# Danelectro Cool Cat (CTO) Transparent Overdrive V1 and V2



## GTmaker (Apr 24, 2006)

I am starting this post to clear up some stuff about these 2 pedals.

If anyone is interested in getting one, its been stated that the older V1 is getting hard to find.
Also stated many times that V1 is a much better sounding box then V2.
Another fact, it that ( just like I did last week), you can buy a brand new V2 from L&M for 45 bucks.

HEre is a good test of the 2 pedals and you can decide for yourself which is better.
http://www.youtube.com/watch?v=xe3WadF77Ig

ON a personal note, I think the V2 sounds better then V1. But like I said, you decide.

IN a world of boutiquenes, once in a while , a reasonably priced unit actualy does a good job.


----------



## traynor_garnet (Feb 22, 2006)

Typical GMD shoot out. This guy never seems to dial the pedals in properly; putting the knobs in the same place on two different pedals (let alone two different circuits) is NOT the way to see if you can cop the same tones out of two pedals. I've seen too many of his video's where one pedal is way louder, has less gain, more highs etc etc even though there is room to dial that out or make the pedals more "equal" . . . 

TG


----------



## Rugburn (Jan 14, 2009)

GTmaker said:


> Also stated many times that V1 is a much better sounding box then V2.
> IN a world of boutiquenes, once in a while , a reasonably priced unit actualy does a good job.

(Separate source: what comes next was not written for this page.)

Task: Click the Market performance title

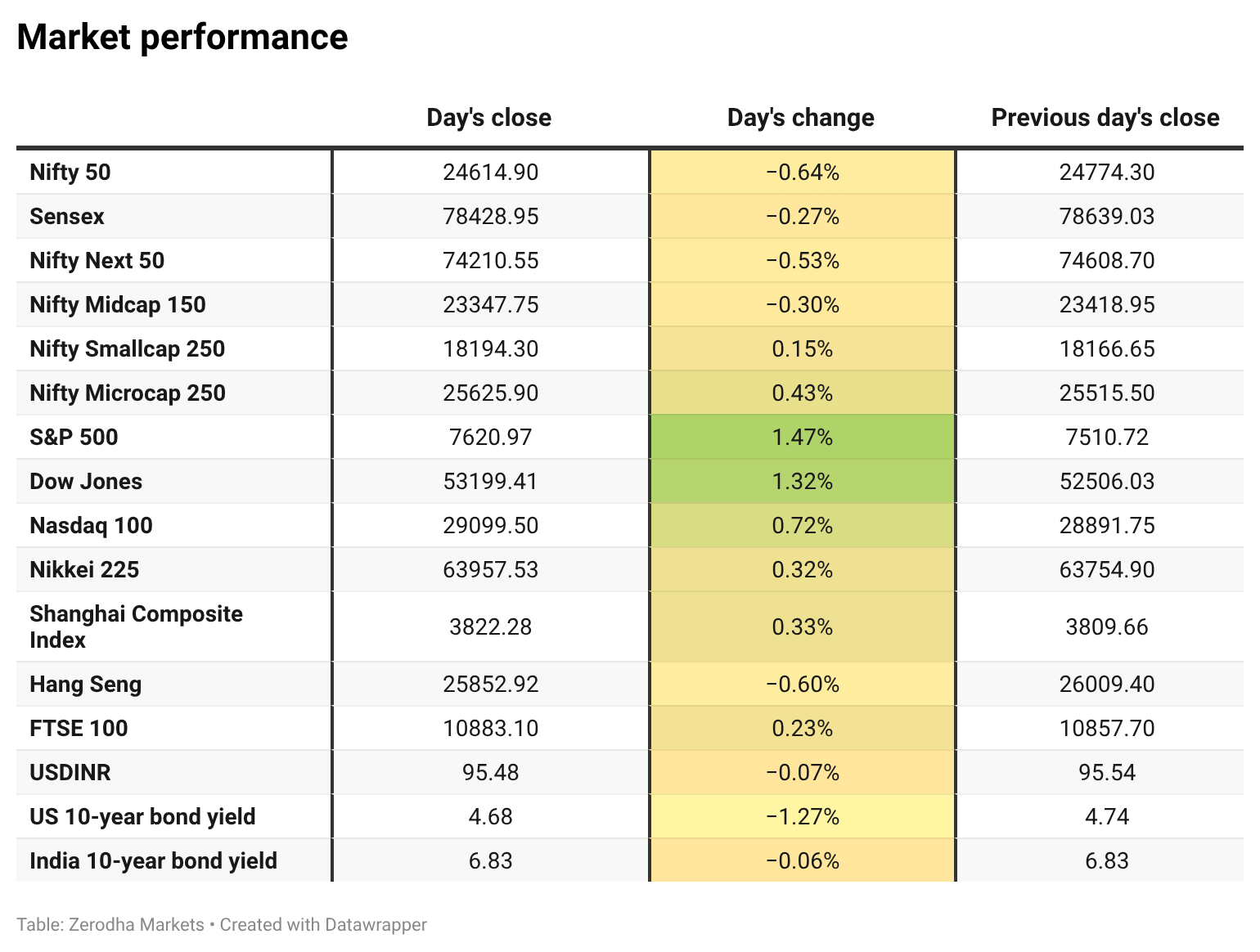Action: (x=182, y=38)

Whether you like V1 or V2 is beside the point. The V1 is a Timmy clone. The TOD V2 is not. I would agree it's still one of the best priced/sounding ODs on the market. I prefer the brightness of the V1, but then I rarely have the gain past 3 o'clock.


----------



## hardasmum (Apr 23, 2008)

I had a V1 Cool Cat Drive for a bit. It sounded okay but I really hated the enclosure. Mounted on my pedalboard I found it difficult to actually operate the switch. I felt like you had to be pretty accurate to stomp it on and off, in my experience anyway. I also hated where the knobs were located. 

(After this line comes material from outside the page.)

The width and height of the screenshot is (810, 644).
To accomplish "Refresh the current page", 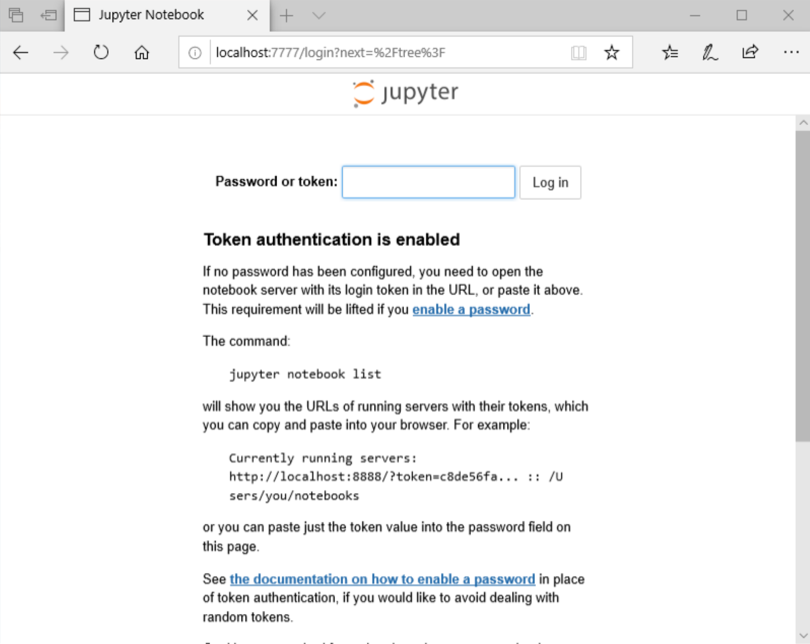I will pyautogui.click(x=101, y=53).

I considered rehousing it in a new box but never really loved it that much. Sold it to a guy who wanted to put a V1 Drive and V1 TO into one box.


----------



## mrmatt1972 (Apr 3, 2008)

I have the V1 TOD, I like it a lot, but it's not particularly special as an OD, lots of other boosts and ODs get in the same ballpark. Like hardasmum says, the stomp switch can be a PITA and the knob location is only good if you are a set it and forget it kind of person (I am) - which is not what a Timmy is really all about.


----------



## traynor_garnet (Feb 22, 2006)

mrmatt1972 said:


> the stomp switch can be a PITA and the knob location is only good if you are a set it and forget it kind of person (I am) - which is not what a Timmy is really all about.


I don't find the switches are that bad and I actually think the Timmy IS a 'set and forget' pedal. In fact, I often kicked my Timmy's knobs when stomping if on/off and that never happens with the TOD.

. . . 

I realized my initial post may come off as a bit harsh. I didn't mean to criticize the OP's admiration for V2, I just wanted to caution against reading too much into GMD's comparison; as you can see in this clip and others, he adjusts (matches) a pedal's knob locations while the pedal is off! Given part tolerances etc, this just doesn't make sense.

TG


----------



## GTmaker (Apr 24, 2006)

a heads up for all you TOD V1 purists...
there is one for sale here
http://kitchener.kijiji.ca/f-buy-and-sell-musical-instruments-W0QQCatIdZ17

I am not associated with the seller....


----------



## traynor_garnet (Feb 22, 2006)

Not to spam, but I've had one up for sale here with original box (and the OCD clone too). Seems my buyer backed out (still waiting for $), so it looks like it is going up again.

TG




GTmaker said:


> a heads up for all you TOD V1 purists...
> there is one for sale here
> http://kitchener.kijiji.ca/f-buy-and-sell-musical-instruments-W0QQCatIdZ17
> 
> I am not associated with the seller....


----------